国連安保理会議場のロビーにはピカソ監修のタペストリーが展示されている(ほかにフランス・ウンターリンデン美術館と群馬県立近代美術館。会議場内の壁画はノルウェーのペール・クロフの作品である)。そのタペストリーが,9.11のアメリカ同時多発テロを受けて,アメリカは「テロとの戦い」のためと称してイラク攻撃を開始すべく,パウエル国務長官が国連安保理のロビーで記者会見を開く(本書ではパワー国務長官)。「ゲルニカ」の食べストリーが掛かっているはずが,暗幕で隠されていた。

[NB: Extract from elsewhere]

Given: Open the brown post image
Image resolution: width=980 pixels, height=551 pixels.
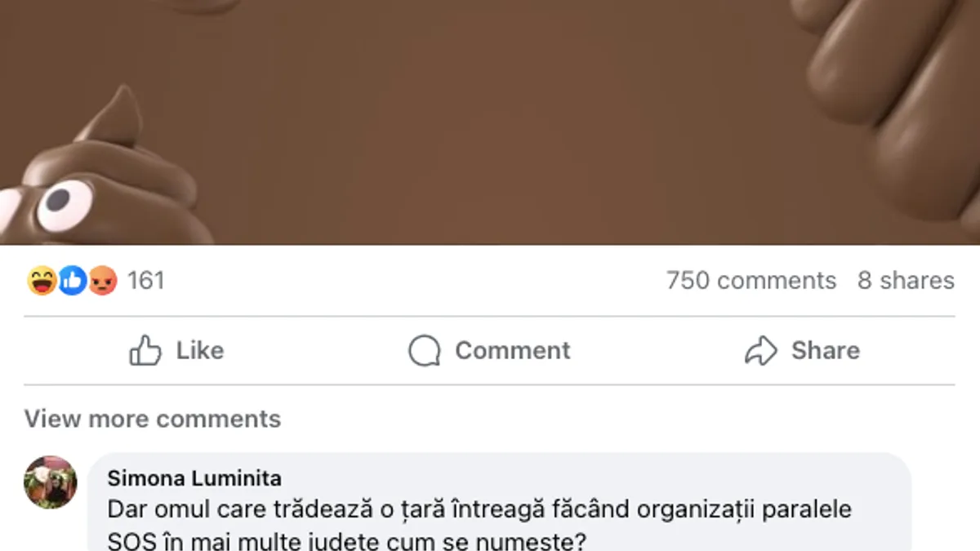Looking at the screenshot, I should pyautogui.click(x=490, y=122).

1937年から1945年までの「ゲルニカ」制作からMoMAでの展示・収蔵と2003年のMoMAでの「ピカソの戦争」企画の同時進行で,ゲルニカ空爆とイラク攻撃の非人道性を暴く。前者を実在の女性写真家ドラ・マール,後者を著者の分身・瑤子の「ゲルニカ」展示の格闘から物語を紡ぐ。門外不出の「ゲルニカ」の展示は実現するのか。
「バスク祖国と自由」のメンバー・マイテが持っていた一羽の白い鳩の絵はピカソとの意外な接点があった・・・。